Bracing Your Core (I've Been Doing This All Wrong)
My sister is a brilliant personal trainer. Last week, she and I were face timing and I was telling her about the awful pain I’ve been having in my hip.
Through Facetime, my sister made me do a bunch of movements and tests and diagnosed my issue. Here’s what happened.
I’m sure by now you guys are tired of hearing about my back surgery, but believe it or not, two years later and this shit is still giving me problems.
My back surgery was on the left side of my spine. Over the last two years, as I’ve been “relearning” how to do exercises, I’ve been compensating my movements to avoid activating the left side of my lumbar. As a result, I jacked up my lower back, down my butt, across my left groin (called your psoas), and even into my knee.
My sister and I had our first session on Saturday and we spent an entire hour learning how to “engage my core.”
I’ve spent my entire life thinking I understood exactly how to brace my core for support. You frequently hear the term “suck your belly button to your spine” and I always figured that meant to literally suck in your belly. I’ve been totally wrong.
It took a good hour to practice the movements, but by the end of our session, I learned how to actually take my pelvis and tuck it under my body. In addition, I learned how to collapse my ribcage on top of itself. The end result is a perfectly neutral spine that runs all the way from my tailbone to my neck.
Throughout this year, I’ve been forcing myself to workout, but after each workout, I would be forced to suffer in pain the entire next day with nerve tingles in my back and hip.
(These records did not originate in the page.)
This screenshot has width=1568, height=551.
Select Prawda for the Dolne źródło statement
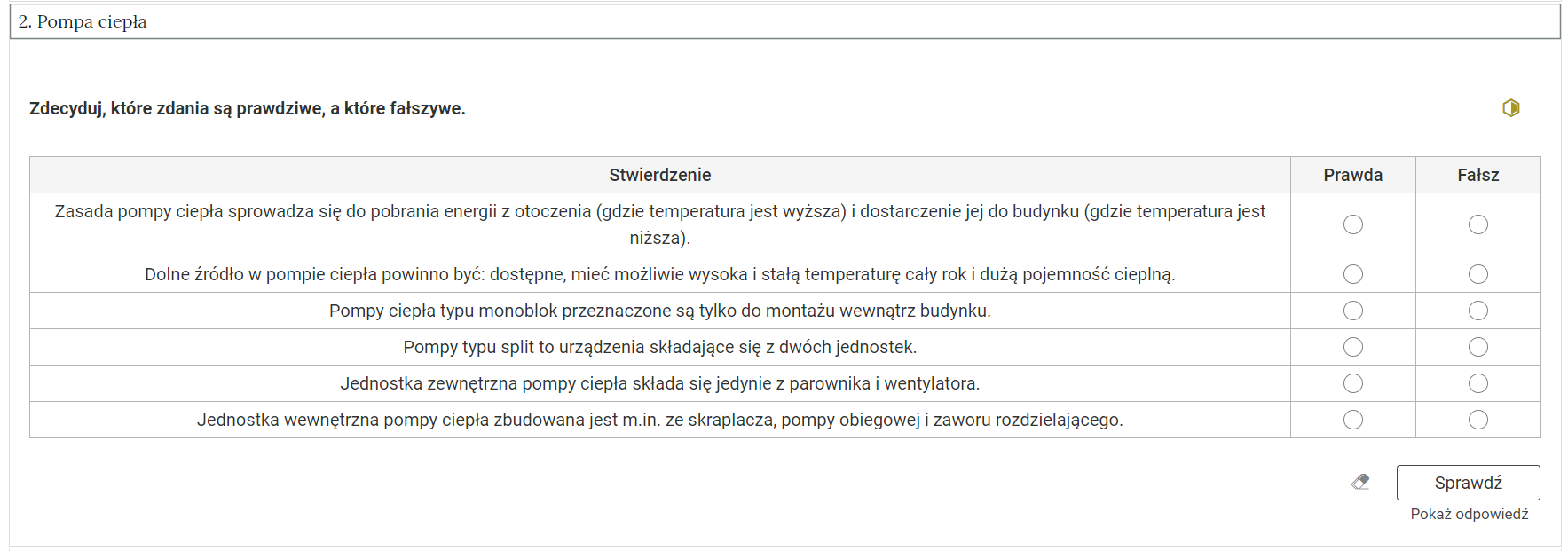(1352, 274)
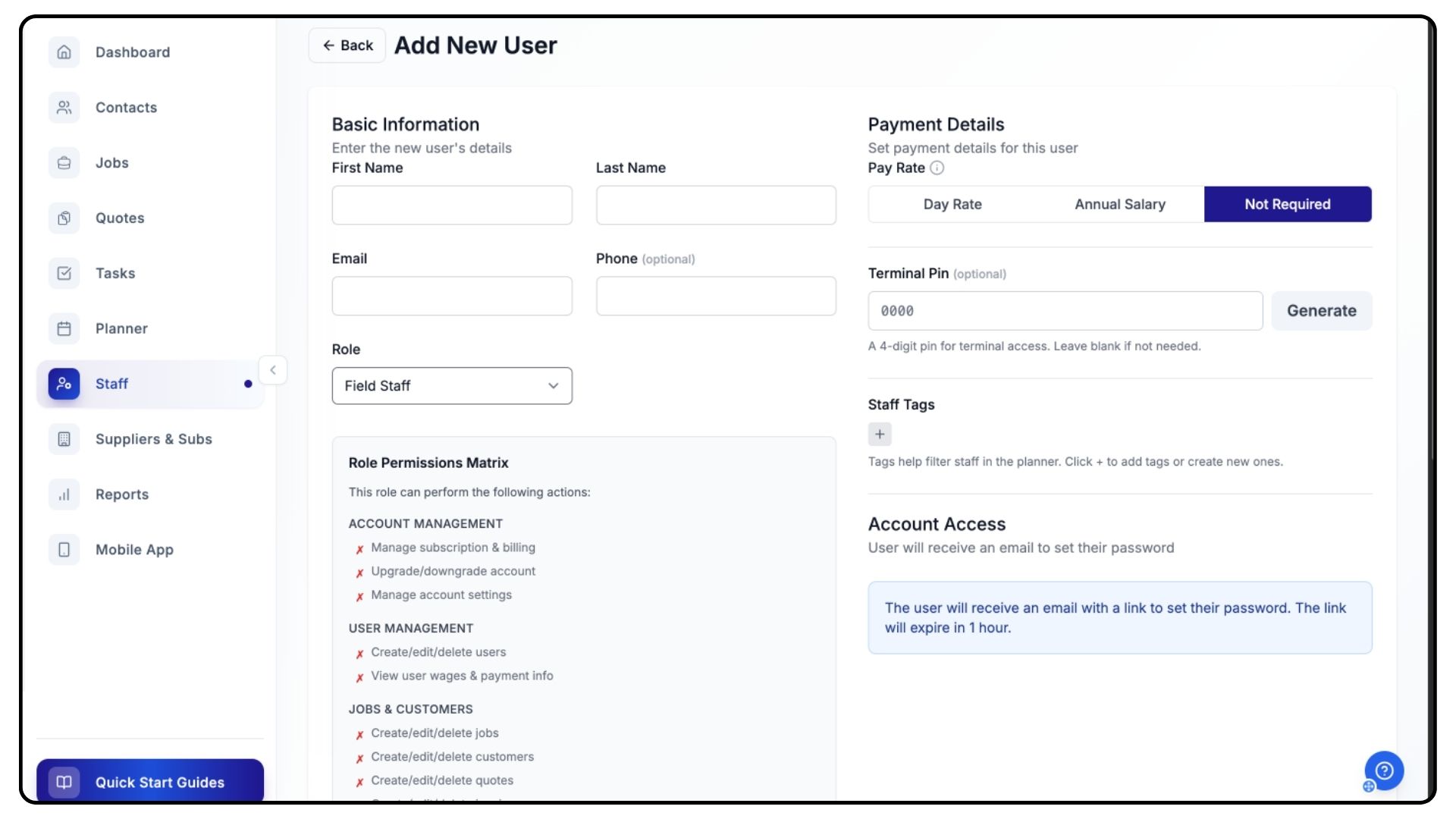Click the Terminal Pin input field
This screenshot has height=819, width=1456.
pos(1065,311)
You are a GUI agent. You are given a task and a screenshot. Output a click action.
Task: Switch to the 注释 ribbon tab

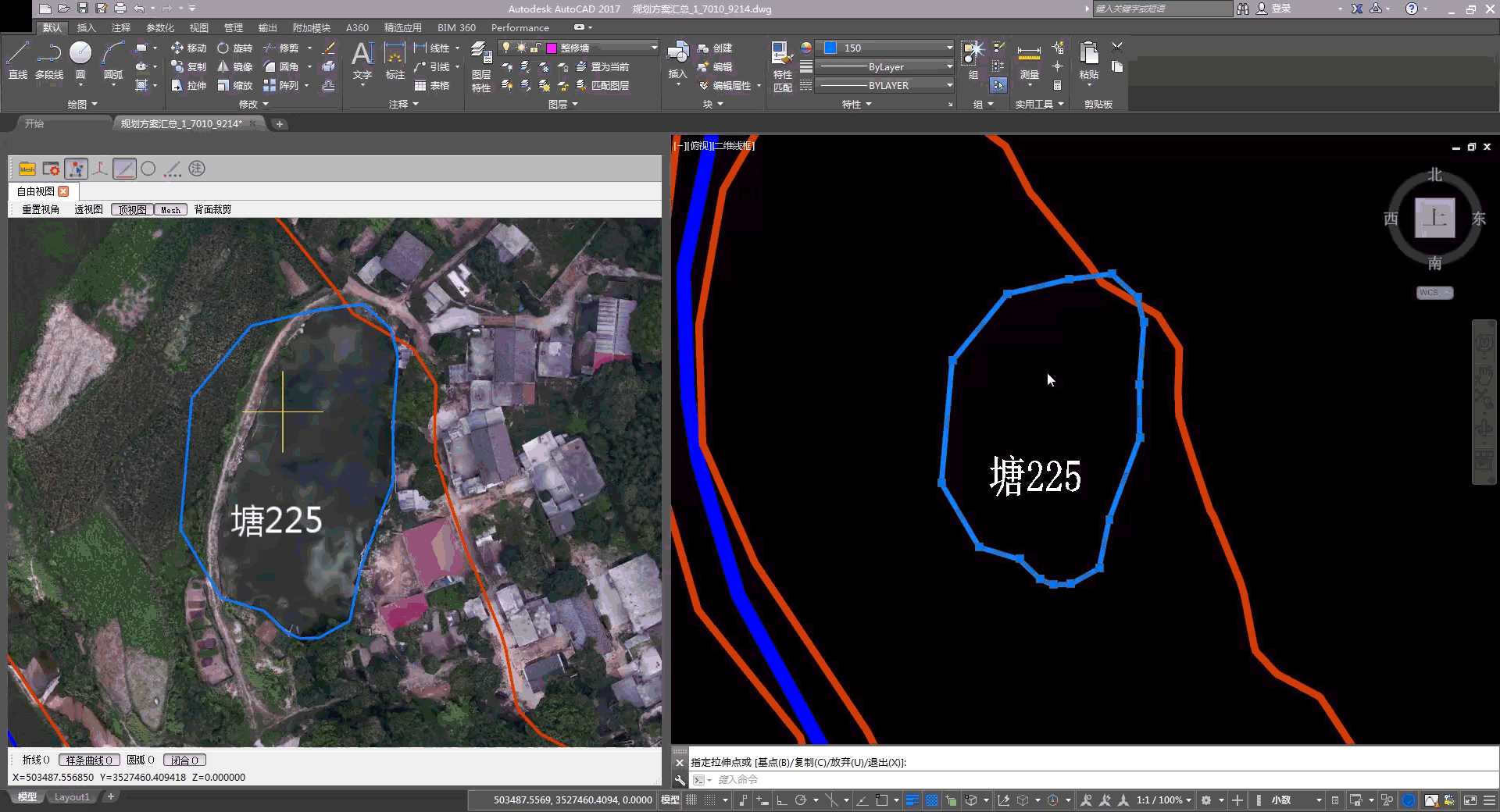[121, 27]
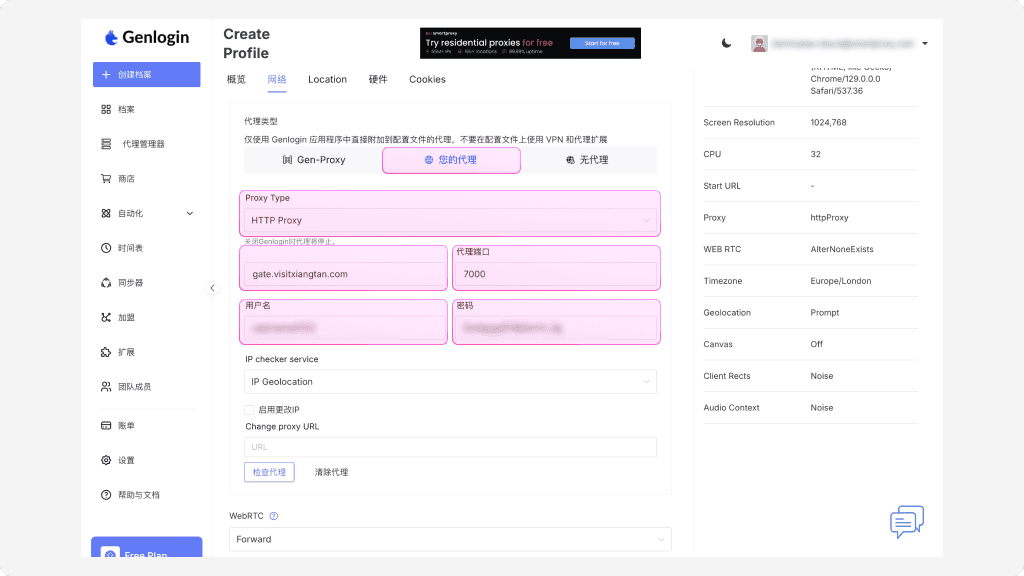Enable the 启用更改IP checkbox
The width and height of the screenshot is (1024, 576).
click(x=249, y=410)
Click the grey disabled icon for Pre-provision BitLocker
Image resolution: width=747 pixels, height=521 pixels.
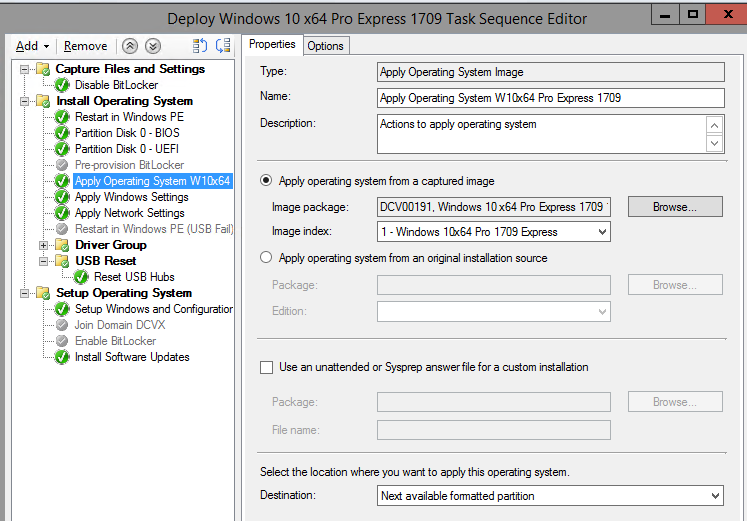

I always thought it was something I was going to have to deal with, but it turns out that as I’ve been exercising, I’ve been squeezing my abs and my quads as a way to support myself. When in reality, I should have been using my glutes, my pelvis, and my ribcage. My abs automatically activate when I do this. It’s not about “squeezing your abs” as much as it’s about bracing your entire core.
Jules and I did an entire 50-minute leg and core workout yesterday and I feel no pain this morning. I really focused on holding the form through every single rep. It’s funny because in a lot of cases, squeezing your core is more exhausting than the exercise itself.
I can’t help but wonder how many more people are doing their workouts without using this technique and how many of them will develop bad hips and lower back problems.
This is very exciting for me. I feel like I have a new positive outlook. I can’t wait to keep practicing.